# start of Data listing

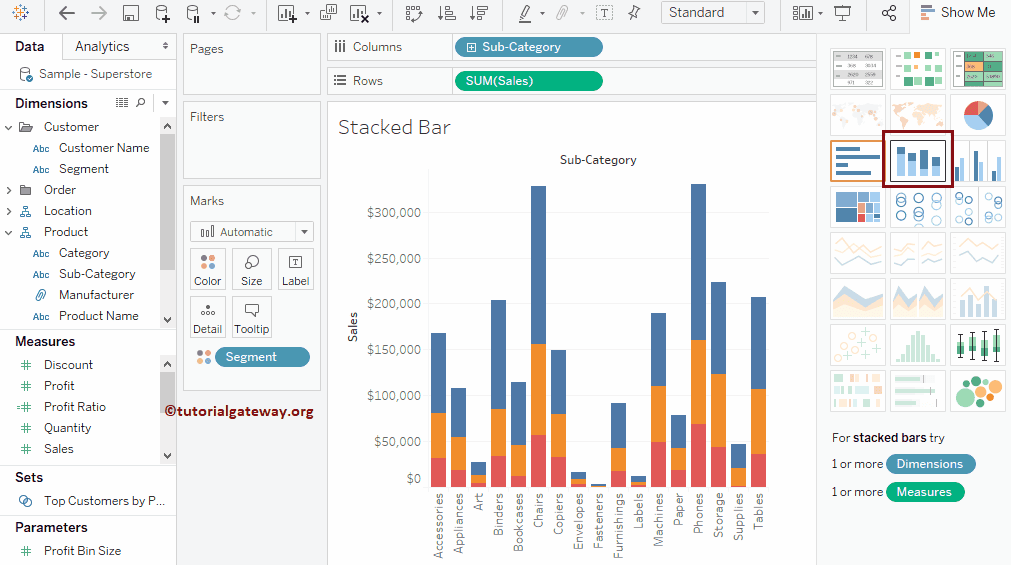Select the Data tab
The image size is (1011, 565).
coord(30,46)
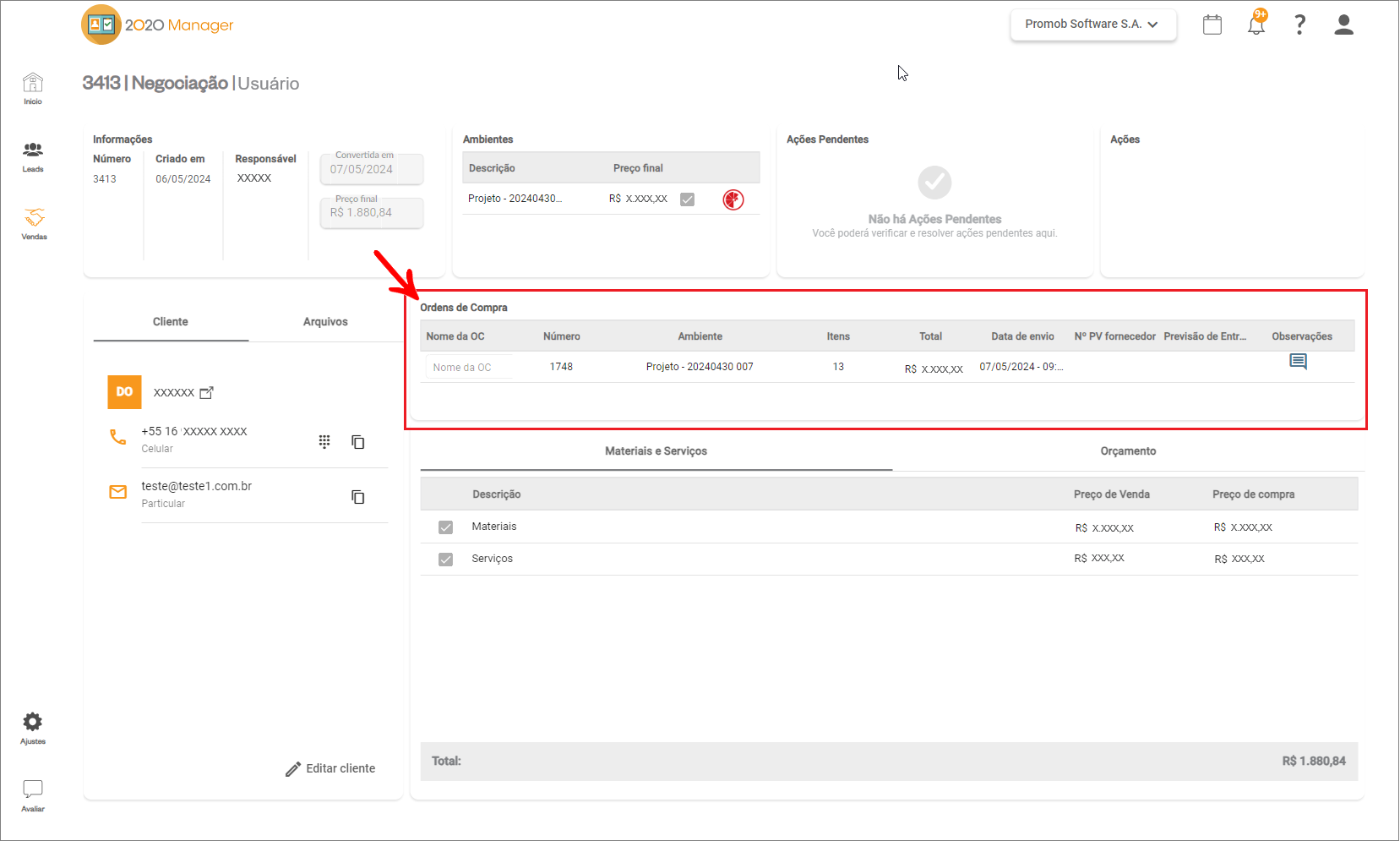
Task: Switch to the Arquivos tab
Action: coord(325,322)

# end of Data listing

• [What to work on] Rewrite all the records above, swapping "tab" for "panel" wherever it appears and changing nothing else. Leave the pictures out.

• [Complete output]
Select the Data panel
The image size is (1011, 565).
coord(30,46)
Task: Switch to the Arquivos panel
Action: coord(325,322)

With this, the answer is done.